[Tasks and exercises]
a: Answer these questions from the excerpt, each on its own line:
(i) What weight is listed right after the first real boyfriend's breakup remark?
(ii) What job did the writer hold when the weight first began to come off?
(iii) How many more pounds does the writer have to go?
b: Copy the excerpt from "When I was young" up to and including "and my marriage...", and substitute "partner" for "boyfriend".
c: According to the excerpt, why did the writer's weight go back up a little after Klay met the writer at 155lbs? Answer in one to three sentences.

[Excerpt provided]
--- Begin ---

I also know that some of my issues were incorrectly formed because of my weight gain.
I know that I should love who I am.
I know that I am a rocking, intelligent woman and amazing mother...
But,
That doesn't stop me from remembering the past.
When I was young (oh, ok, younger....) my mother used to tell me I was fat.
5'4 @ 100lbs
I was fat?
My first real boyfriend said he broke up with me because I had a HUGE ass.
5'4 @ 108lbs
(Yes, I can remember how much I weighed at each of these occurrences.)
My ex-husband stopped sleeping with me when I got sick and gained a little weight.
5'4 @ 125lbs
Then, I had a baby. My ex still wouldn't love me, he ran around loving other women.
5'4 @ 175+lbs
I was unhappy by my life situations and my marriage...
I didn't lose the weight.
I only began to lose a little when I started really working again.
Merchandising job through Home Depot's Floral Supplier.
I worked hard.
I lost a little weight.
5'4 @ 160lbs.
And I began to lose and gain from their.
Klay met me at 155lbs... but, dating, and good cooking... I went back up a little.
We all know that since January of this year I have made amazing progress to get toward a healthy BMI (and thus weight.)
I only have 7 more pounds to go.
But, last night.

--- End ---

[Supplied entries]
--- Begin ---

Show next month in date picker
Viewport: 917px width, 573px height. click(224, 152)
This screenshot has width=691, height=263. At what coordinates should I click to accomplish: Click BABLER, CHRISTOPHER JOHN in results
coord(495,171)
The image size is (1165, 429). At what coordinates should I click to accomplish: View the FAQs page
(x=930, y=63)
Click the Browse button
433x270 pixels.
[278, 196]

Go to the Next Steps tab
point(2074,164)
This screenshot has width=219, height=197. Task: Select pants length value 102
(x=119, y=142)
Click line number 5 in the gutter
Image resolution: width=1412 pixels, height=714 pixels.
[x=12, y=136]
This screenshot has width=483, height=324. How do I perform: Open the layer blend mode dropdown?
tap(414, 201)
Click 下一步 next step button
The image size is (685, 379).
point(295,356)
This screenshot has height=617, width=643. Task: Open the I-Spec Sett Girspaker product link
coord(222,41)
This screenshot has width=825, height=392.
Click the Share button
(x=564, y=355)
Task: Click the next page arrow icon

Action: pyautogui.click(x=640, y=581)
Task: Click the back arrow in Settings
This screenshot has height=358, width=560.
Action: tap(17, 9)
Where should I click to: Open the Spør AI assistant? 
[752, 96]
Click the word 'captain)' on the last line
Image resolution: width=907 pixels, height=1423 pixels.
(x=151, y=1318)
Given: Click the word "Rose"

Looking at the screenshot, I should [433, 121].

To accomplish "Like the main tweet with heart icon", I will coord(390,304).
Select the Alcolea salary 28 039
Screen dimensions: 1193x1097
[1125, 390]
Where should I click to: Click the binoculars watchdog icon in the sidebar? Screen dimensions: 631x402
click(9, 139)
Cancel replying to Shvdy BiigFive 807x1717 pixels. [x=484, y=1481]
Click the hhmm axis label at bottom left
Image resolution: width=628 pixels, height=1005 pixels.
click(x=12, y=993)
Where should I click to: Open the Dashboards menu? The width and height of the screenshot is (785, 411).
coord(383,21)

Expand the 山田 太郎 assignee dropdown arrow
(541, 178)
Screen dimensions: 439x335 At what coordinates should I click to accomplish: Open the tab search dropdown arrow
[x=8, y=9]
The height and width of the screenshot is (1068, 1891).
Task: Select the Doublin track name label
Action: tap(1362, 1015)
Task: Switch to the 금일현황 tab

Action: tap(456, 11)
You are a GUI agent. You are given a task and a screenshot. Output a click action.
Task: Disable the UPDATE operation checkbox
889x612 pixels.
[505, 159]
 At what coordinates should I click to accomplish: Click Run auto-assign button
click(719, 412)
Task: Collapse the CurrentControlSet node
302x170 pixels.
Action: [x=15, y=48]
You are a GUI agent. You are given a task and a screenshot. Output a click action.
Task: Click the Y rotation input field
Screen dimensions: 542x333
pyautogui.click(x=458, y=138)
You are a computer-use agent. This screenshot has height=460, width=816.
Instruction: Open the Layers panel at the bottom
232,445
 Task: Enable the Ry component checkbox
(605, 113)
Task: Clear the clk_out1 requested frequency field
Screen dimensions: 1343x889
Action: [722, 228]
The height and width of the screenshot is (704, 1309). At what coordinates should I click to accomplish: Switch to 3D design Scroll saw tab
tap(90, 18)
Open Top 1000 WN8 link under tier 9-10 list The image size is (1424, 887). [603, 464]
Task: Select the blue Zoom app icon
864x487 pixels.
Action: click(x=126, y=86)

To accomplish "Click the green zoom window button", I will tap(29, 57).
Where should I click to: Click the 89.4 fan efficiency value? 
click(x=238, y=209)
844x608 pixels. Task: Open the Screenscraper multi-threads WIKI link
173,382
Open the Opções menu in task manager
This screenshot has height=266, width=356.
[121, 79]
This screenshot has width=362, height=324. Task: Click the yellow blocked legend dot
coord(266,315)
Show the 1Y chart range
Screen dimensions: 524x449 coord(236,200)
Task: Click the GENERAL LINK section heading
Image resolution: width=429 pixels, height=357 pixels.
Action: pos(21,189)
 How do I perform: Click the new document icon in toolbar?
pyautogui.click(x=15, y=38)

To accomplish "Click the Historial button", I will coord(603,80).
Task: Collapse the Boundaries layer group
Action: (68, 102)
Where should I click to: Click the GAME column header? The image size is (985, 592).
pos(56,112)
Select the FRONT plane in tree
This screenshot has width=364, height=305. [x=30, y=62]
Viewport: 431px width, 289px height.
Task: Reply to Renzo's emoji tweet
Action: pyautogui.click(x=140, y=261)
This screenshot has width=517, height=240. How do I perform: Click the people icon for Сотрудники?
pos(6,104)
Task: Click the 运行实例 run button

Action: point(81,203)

--- End ---

[Task-by-task outputs]
a:
(i) 5'4 @ 108lbs
(ii) A merchandising job through Home Depot's Floral Supplier
(iii) 7 pounds

b:
When I was young (oh, ok, younger....) my mother used to tell me I was fat.
5'4 @ 100lbs
I was fat?
My first real partner said he broke up with me because I had a HUGE ass.
5'4 @ 108lbs
(Yes, I can remember how much I weighed at each of these occurrences.)
My ex-husband stopped sleeping with me when I got sick and gained a little weight.
5'4 @ 125lbs
Then, I had a baby. My ex still wouldn't love me, he ran around loving other women.
5'4 @ 175+lbs
I was unhappy by my life situations and my marriage...

c: The writer's weight went back up a little because of dating and good cooking.